*What you have to do:* Among the entries below, find the lines with the word "hamburger" and copy them.

** Opening Data listing block **

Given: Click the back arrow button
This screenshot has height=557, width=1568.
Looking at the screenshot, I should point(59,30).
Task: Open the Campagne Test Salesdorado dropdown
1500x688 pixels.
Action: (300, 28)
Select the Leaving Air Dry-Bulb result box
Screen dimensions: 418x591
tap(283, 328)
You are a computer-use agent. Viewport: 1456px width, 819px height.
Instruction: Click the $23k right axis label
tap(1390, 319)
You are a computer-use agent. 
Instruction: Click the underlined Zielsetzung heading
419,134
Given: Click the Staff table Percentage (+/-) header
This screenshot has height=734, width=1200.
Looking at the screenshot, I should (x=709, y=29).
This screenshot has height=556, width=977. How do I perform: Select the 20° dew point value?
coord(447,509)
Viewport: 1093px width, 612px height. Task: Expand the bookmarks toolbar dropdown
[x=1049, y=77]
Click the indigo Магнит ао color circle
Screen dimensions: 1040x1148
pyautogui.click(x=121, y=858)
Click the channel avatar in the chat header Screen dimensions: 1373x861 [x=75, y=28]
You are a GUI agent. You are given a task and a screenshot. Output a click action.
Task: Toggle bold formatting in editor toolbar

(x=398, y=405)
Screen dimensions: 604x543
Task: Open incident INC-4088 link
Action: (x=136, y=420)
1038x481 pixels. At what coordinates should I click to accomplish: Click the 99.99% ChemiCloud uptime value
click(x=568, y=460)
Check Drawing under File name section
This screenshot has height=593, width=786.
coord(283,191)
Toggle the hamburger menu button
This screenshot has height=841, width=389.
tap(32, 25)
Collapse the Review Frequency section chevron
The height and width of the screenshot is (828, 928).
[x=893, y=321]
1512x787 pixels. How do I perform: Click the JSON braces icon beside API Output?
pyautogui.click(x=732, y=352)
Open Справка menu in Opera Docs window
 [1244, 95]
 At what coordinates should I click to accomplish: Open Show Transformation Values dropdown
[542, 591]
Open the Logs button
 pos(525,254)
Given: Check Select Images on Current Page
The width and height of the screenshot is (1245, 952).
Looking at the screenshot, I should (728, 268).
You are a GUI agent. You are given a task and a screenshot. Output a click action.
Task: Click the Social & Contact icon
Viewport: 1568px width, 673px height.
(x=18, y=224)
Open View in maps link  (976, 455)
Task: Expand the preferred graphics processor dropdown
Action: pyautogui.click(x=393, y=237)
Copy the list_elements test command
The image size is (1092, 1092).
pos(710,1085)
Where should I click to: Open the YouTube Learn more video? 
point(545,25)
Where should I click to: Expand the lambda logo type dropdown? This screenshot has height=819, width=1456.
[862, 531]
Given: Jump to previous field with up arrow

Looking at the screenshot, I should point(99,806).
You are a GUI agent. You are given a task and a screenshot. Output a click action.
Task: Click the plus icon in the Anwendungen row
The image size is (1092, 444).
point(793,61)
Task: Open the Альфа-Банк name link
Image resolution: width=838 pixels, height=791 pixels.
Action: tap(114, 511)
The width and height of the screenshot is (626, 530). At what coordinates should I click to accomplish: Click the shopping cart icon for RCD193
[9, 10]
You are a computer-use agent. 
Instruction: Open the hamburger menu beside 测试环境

** Closing Data listing block **

*Your solution:*
Toggle the hamburger menu button
Instruction: Open the hamburger menu beside 测试环境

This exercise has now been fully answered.